TPCDA-YOLO: progressive cross-domain adaptive YOLO with image translation for adverse weather traffic scenarios
摘要
Traffic environment perception constitutes a critical real-time computing task for intelligent driving systems, which must support instantaneous decision-making under strict latency constraints. However, existing traffic object detection methods often lack robustness in complex adverse weather conditions and tend to rely on computationally intensive architectures. Meanwhile, collecting and annotating large-scale traffic images under adverse weather conditions is costly and challenging. To tackle the above challenges, we propose a progressive cross-domain adaptive YOLO with image translation (TPCDA-YOLO), designed for real-time high-performance object detection in traffic environments. First, we build a dual-branch image translation network (DBITNet) to generate inter-domain interpolation images, constructing auxiliary domains to remedy domain discrepancy.

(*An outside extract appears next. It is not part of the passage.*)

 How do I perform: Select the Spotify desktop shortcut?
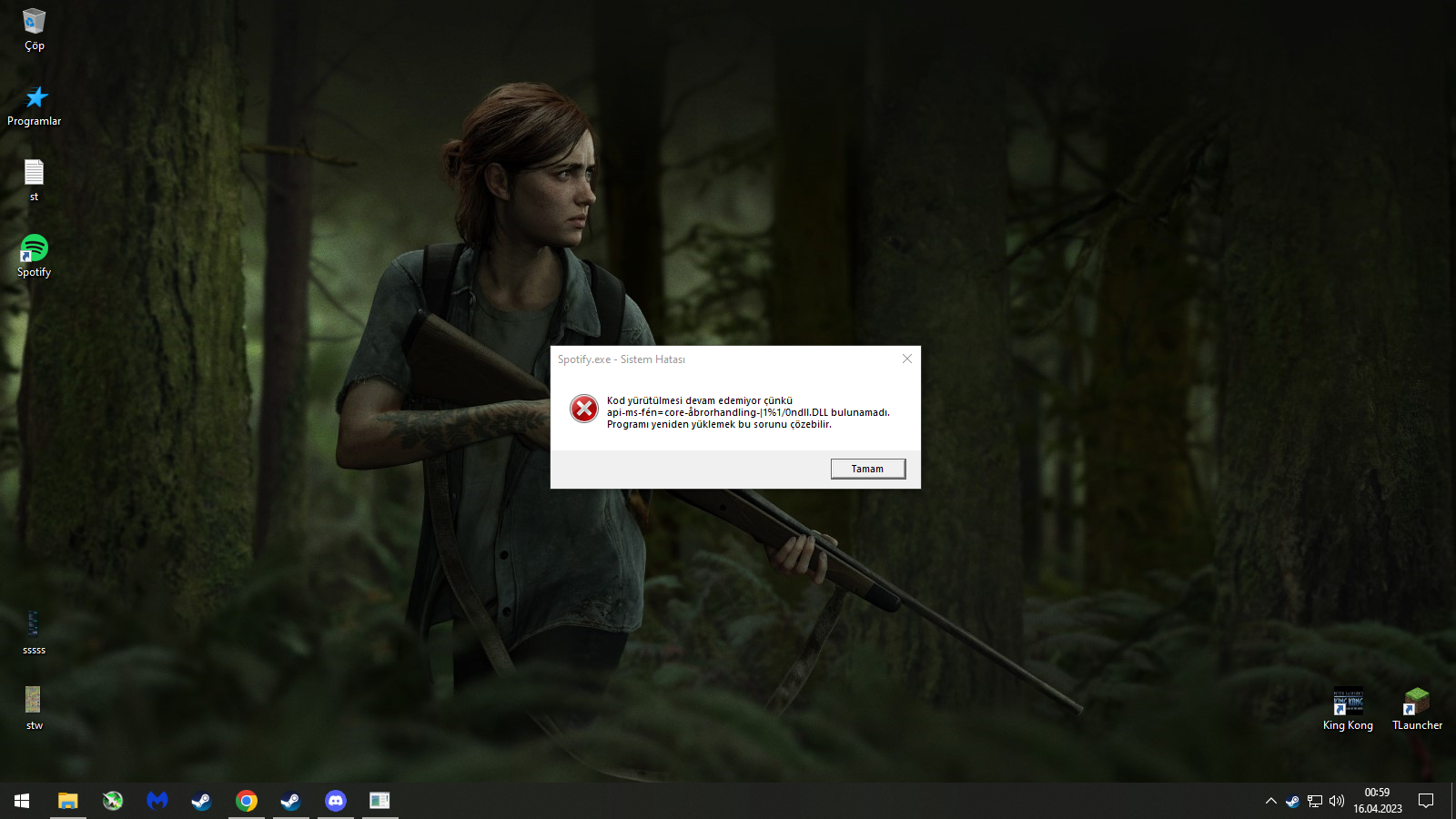coord(35,256)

Using YOLOv10 as the backbone network for detection, we propose a pixel-level feature adaptation (PFA) module to effectively alleviate confusion about object details through local central region perception under adverse weather conditions. Additionally, we incorporate a multi-scale image-level feature adaptation (MS-IFA) module to facilitate progressively cross-domain feature alignment, transitioning from the normal to the adverse weather domain. To further enhance the high discriminability of the label space across different abstraction levels, intra-domain consistent regularization (IDCR) module is proposed to reduce the domain category joint distribution matching offset, thereby identifying challenging alignment cases. Extensive experiments on multiple benchmark cross-domain traffic datasets demonstrate that our proposed TPCDA-YOLO achieves improved detection performance under adverse weather conditions compared to existing domain adaptation methods, while maintaining high inference efficiency, thereby satisfying the stringent real-time requirements of intelligent driving systems.